Sounds like your ex-girlf may have been jealous and then you definitely gave her a reason to be when you starting confiding in someone else. I can see both sides of the coin here in this story. Why was she so jealous? Had you done anything deceitful in the past?

It's interesting you mentioned your wife won't "admit to stealing" you. Do you think she did? Do you think it's because she doesn't feel it wasn't inappropriate or just cause she thinks it wasn't wrong? You mentioned karma--do you think you are going to get hit with some in the future? Do you guys have trust issues in your relationship today? Just curious.

Anyway, back on topic: EAs should never be underestimated. They are serious business. That's why when I see posters saying "Oh well at least it wasn't a PA...it's just an EA" I think, omg, they have no idea how deep this is!


----------



## RandomDude (Dec 18, 2010)

Jellybeans said:


> Sounds like your ex-girlf may have been jealous and then you definitely gave her a reason to be when you starting confiding in someone else. I can see both sides of the coin here in this story. Why was she so jealous? Had you done anything deceitful in the past?
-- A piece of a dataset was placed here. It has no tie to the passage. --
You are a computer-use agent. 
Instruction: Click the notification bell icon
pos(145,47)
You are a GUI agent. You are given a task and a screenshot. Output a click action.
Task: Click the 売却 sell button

Before the relationship with my ex went to hell due to her fits, not a chance. I've never gave her any reason to suspect me. Her continual accusations, suspicions and intrusions however - really drove me away. It even made me suspicious of her considering she always accused me without cause, as if she was cheating herself.

My wife and I at that time clicked as best mates sure, but the issues that I had with my ex were present already when I met her. As I valued my friendship with my wife (friend at that time) I was not very pleased with my ex's insistence to cut contact. I had lost a lot of female friends in the past after meeting my ex, and it got to the point I wasn't willing to lose another one.



> It's interesting you mentioned your wife won't "admit to stealing" you. Do you think she did?


In a way yes  
(though I doubt she could have possibly engineered it such a crazy man-stealing plan that stretched over a year)
It's something I can never prove, it's really more of a tease I play with my wife sometimes 
Heh besides she knows I just want her to say it so I can win our little game


----------



## Jellybeans (Mar 8, 2011)

I wonder if your ex was cheated on before which is why she was so jealous and had trust issues (from her past that spilled over into your relationship w/ her). Was she?

So how do you feel about "karma" since you mentioned it... do you think you will get "karma?"


----------



## RandomDude (Dec 18, 2010)

Hell your questions really brings back a lot of memories!

She was young with a lot of issues, half of which I question nowadays, but nonetheless it led to love out of pity at times. Attempting to get her to break up with me was futile. It was very difficult for me to finally break it off due to this, especially when she threatened to kill herself if I had left her. I even had to involve her parents just to keep her safe during the breakup.

As for karma, personally... and no offense to anyone who believes in it; I actually think of it as a joke. I do believe in simple action and consequence, but karma as 'fate' or anything, meh... but I do get the feeling sometimes that I don't deserve what I have now at times, but maybe that's just natural.


----------